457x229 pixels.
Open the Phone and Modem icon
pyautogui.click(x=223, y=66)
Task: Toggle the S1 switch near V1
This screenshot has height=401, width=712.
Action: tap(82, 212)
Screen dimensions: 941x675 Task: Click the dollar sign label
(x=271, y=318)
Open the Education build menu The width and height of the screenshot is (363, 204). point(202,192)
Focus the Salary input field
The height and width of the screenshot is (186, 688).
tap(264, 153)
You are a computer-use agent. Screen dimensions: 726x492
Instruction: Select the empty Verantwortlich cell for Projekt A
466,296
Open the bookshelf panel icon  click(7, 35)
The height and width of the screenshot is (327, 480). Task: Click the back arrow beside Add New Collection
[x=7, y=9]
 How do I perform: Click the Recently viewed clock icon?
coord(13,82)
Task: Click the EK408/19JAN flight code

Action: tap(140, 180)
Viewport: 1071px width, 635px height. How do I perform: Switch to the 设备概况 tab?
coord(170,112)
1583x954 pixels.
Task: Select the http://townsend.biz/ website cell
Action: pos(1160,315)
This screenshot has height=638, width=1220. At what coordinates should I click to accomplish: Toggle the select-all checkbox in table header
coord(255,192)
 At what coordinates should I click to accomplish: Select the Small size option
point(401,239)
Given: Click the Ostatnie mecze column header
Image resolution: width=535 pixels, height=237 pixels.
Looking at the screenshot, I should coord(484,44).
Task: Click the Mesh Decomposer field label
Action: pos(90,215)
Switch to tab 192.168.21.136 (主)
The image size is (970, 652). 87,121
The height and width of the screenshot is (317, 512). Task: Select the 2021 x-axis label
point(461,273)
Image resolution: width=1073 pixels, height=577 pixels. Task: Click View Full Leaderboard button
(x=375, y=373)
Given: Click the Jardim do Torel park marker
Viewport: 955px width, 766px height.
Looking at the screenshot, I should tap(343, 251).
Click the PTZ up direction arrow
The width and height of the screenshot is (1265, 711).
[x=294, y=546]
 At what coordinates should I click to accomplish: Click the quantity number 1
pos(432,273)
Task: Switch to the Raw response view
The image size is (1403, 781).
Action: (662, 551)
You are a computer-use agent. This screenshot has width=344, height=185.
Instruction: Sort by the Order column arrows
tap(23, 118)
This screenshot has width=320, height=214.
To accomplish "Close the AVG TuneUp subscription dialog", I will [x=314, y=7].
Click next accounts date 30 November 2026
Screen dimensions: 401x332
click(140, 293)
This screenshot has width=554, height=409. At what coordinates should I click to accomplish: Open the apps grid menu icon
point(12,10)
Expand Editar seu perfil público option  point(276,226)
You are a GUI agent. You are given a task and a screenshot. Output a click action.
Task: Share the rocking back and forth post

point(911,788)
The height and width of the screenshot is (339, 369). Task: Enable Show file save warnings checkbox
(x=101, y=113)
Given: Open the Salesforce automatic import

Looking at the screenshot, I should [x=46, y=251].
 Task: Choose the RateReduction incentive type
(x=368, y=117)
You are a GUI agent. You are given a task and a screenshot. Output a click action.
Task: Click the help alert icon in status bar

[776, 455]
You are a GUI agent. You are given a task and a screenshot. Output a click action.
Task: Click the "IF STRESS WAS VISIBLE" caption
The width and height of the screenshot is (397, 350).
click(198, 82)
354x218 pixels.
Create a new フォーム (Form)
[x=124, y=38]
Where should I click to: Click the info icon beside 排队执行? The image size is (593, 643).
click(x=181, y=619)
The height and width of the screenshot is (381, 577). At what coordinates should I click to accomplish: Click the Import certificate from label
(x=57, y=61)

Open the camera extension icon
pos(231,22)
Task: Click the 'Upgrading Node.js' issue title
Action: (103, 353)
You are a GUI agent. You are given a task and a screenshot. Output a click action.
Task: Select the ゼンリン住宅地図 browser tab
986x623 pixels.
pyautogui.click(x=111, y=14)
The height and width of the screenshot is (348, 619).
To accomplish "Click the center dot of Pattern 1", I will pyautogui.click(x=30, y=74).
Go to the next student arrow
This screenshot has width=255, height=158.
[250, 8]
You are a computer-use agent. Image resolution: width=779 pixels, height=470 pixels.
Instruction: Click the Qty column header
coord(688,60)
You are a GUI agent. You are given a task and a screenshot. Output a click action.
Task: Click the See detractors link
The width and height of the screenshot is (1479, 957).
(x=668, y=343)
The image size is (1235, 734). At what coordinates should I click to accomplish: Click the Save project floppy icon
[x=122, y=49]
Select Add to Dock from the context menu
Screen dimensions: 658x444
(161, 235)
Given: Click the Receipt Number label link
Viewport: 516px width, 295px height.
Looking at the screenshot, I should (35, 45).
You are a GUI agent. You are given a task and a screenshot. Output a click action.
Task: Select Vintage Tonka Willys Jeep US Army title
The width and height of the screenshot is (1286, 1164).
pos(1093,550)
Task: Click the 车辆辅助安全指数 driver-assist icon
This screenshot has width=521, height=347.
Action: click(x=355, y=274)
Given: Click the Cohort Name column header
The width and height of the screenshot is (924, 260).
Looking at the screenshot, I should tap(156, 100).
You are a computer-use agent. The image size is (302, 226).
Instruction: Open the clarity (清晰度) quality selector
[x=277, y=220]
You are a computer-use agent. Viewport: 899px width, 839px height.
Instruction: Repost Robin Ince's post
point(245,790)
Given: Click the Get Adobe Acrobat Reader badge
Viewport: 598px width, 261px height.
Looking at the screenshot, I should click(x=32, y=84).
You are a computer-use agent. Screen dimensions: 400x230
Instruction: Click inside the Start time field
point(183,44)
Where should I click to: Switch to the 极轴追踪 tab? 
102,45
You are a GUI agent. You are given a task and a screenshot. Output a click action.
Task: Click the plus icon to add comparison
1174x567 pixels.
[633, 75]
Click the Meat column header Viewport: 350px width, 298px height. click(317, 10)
++++++++
Task details
Among the lines above, which ones include the word "link"? Copy them.

Exercise result
Task: Click the See detractors link
Given: Click the Receipt Number label link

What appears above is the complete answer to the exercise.